Het beeld dat we hebben van oververhitte winkelgebieden in het centrum versus onderkoelde winkelgebieden erbuiten is echter moeilijk te vatten in cijfers. Het meten van deze ontwikkelingen blijkt lastig omdat er beperkt data is over bezoekers van winkelgebieden en de bewoners in deze gebieden. In deze historische analyse hebben we de wél beschikbare data geïnventariseerd, voor de periode 2005-2017, en hebben we indicatoren gevonden waarmee we de mogelijke oververhitting en onderkoeling in winkelgebieden over de tijd heen kunnen schetsen. De resultaten van het onderzoek zijn gepubliceerd in een interactief dashboard (zie hier en onderstaand de bijsluiter) en een factsheet van de resultaten.
Het onderzoek biedt een overzicht van de indicatoren die je zou willen meten om vast te stellen of er sprake is van toenemende of afnemende drukte en of dat leidt tot verschraling van het aanbod en eventuele verdringing van ondernemers. Daarnaast poogt het onderzoek met de huidige beschikbare data ook gebieden in Amsterdam te lokaliseren waar oververhitting of onderkoeling plaatsvindt. Drukte wordt daarbij ingeschat naar aanleiding van de hoogte van winkelhuren. Verdringing wordt gemeten als stoppende ondernemers en om verschraling te meten is gekeken naar de opkomst van winkelketens en winkels die worden beschouwd als ‘toeristenwinkels’.

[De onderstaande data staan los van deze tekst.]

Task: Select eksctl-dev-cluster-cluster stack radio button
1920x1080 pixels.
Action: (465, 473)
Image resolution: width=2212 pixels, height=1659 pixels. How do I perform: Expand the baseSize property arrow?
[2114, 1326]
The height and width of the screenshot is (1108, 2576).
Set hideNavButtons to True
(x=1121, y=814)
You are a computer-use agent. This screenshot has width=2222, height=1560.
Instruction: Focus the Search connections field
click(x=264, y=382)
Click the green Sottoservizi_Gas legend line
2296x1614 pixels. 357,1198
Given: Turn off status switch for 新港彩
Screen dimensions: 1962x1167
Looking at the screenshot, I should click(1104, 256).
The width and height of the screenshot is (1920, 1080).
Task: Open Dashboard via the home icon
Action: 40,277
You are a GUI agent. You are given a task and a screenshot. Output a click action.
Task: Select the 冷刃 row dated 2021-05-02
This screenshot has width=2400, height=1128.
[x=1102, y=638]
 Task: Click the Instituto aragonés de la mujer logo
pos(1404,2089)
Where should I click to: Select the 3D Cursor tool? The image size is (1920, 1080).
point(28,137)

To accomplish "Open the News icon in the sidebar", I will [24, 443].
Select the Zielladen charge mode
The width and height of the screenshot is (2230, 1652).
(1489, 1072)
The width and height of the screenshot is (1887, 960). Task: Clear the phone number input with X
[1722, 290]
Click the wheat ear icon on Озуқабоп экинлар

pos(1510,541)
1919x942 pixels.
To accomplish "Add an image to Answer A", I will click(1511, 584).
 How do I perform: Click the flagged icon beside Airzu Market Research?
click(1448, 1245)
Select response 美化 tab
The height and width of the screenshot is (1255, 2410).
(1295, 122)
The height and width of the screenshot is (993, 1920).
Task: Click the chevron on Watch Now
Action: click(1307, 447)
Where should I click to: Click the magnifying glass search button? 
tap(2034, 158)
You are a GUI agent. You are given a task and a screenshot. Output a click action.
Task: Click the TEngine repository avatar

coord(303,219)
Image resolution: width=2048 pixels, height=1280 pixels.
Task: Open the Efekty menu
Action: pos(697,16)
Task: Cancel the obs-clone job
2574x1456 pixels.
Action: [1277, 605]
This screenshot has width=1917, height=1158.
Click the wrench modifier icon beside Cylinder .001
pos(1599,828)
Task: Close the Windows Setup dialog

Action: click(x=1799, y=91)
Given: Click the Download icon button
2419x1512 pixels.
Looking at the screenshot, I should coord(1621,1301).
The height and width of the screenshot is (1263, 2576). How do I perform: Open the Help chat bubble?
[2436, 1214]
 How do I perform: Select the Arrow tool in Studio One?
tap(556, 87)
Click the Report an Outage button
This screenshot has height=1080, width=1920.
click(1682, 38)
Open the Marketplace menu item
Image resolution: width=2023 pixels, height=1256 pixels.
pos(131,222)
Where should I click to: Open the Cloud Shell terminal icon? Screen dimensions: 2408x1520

Als we naar de cijfers kijken gaan drukte, verdringing en verschraling niet per se hand in hand (zie o.a. factsheet ‘Oververhitting in Amsterdamse winkelgebieden’). Wel zien we in het interactieve dashboard dat er meer polarisatie plaatsvindt tussen winkelgebieden. Zo was in 2006 de winkelhuurprijs in de 10% duurste winkelgebieden 3,5 keer zo hoog als de huurprijs in de 10% goedkoopste winkelgebieden. Ruim tien jaar later (2017) was deze factor bijna verdubbeld, naar 5,7. Tevens zien we dat leegstand zich concentreert in enkele grotere winkelgebieden buiten de ring A10.